Just defining leadership is tricky because so many see that differently.
I can play devil's advocate on this with Prescott as well. They were in games that they lost last season because he could not lift them as Staubach might have but then he had that Captain Comeback reputation so leadership was built in. Prescott exhibits leadership but is that true leadership or does it just look like it? Isn't the QB the one position that has leadership built in? A QB has to lose that like Cutler did.
We talk leadership but we don't talk about the other side of that, those that respond to leadership and I can tell you there are a lot of people that do not respond to leadership. For their own reasons, they choose not to be led, even when it's for their own good.
Dak Prescott acts and looks like a leader and has since I started watching him at Miss St. The one thing that stood out to me was coming off the bench to be the QB1 was if he had just been waiting for that. His high school coach and Dan Mullen, his college coach, both remarked about how he just took over and that word leader was used a lot. What he lacked in raw QB talent, accuracy, he made up for in one single leadership trait, doing whatever necessary to make the play, including sacrificing his own body to do that. Nothing is more leadership oriented that that one thing.

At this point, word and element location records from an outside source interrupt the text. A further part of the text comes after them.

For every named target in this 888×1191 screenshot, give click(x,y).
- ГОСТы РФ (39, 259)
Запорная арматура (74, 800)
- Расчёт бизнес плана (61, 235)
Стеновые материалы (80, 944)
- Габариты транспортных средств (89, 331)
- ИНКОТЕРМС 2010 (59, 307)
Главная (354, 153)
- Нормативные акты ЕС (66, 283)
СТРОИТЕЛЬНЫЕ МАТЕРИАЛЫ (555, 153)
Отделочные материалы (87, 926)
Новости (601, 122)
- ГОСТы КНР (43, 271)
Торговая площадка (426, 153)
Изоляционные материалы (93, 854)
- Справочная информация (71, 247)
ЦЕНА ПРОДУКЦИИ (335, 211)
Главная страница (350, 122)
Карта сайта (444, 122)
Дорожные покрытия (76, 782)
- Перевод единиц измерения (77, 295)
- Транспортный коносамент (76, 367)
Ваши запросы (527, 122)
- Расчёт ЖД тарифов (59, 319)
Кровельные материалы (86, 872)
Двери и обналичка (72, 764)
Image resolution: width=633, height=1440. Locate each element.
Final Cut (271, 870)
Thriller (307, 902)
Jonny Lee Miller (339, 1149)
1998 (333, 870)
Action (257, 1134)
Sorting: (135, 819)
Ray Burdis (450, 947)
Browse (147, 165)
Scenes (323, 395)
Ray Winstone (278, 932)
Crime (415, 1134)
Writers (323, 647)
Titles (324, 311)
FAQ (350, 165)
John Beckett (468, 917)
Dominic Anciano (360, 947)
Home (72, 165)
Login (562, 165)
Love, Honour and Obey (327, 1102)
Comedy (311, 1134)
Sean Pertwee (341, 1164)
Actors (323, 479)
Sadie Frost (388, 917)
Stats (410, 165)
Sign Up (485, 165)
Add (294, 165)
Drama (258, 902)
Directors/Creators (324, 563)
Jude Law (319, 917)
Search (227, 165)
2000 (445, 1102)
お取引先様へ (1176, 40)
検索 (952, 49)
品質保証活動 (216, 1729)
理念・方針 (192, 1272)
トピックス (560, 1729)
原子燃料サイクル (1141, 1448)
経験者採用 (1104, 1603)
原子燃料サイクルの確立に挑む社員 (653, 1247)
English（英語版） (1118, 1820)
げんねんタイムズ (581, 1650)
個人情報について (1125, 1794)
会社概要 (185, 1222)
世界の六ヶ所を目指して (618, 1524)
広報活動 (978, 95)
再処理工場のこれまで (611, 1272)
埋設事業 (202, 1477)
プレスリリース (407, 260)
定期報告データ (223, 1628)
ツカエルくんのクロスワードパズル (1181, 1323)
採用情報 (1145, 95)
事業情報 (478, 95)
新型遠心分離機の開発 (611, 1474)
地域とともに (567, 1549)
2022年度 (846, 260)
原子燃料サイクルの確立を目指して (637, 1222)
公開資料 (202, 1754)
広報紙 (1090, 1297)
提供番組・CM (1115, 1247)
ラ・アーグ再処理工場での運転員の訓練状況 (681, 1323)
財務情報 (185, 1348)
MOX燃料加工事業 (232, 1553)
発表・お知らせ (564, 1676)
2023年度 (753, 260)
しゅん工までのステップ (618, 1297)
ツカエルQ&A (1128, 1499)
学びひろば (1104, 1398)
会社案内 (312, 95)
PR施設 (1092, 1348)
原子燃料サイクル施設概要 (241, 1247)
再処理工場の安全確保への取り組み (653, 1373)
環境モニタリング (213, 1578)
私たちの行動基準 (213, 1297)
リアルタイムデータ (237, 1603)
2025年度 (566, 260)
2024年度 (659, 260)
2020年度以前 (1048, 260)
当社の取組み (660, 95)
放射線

Wasn't that the Staubach trait? He'd stick his head in there to gain a yard and get knocked silly doing it, caused him to retire early but he only had one mode, all out. His players knew that if they gave him the time he would get it done or die hard trying. And that is all anyone can ask of a leader.
Leadership back then was a lot easier when they could keep a team together and trust building was accelerated. Unless the QB is some superstar like Mahomes, it takes time and if you noticed the Chiefs in the offseason, they went overboard to keep his team together and it showed last night as did the Texans lack of doing that on offense.